DIRECTIONS
Revise the data from the line containing "Screen dimensions: 1379x784" through the line containing "Action: click(x=54, y=304)", changing "Bitcoin" to "Ethereum" and leaving everything else in those lines unchanged.

RECORDS PROVIDED
##########

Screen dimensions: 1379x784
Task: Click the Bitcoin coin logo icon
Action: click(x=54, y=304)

##########

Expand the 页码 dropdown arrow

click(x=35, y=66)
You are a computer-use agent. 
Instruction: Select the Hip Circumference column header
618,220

##########

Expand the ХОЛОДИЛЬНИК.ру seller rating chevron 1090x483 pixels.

##########

WRITTEN ANSWER
Screen dimensions: 1379x784
Task: Click the Ethereum coin logo icon
Action: click(x=54, y=304)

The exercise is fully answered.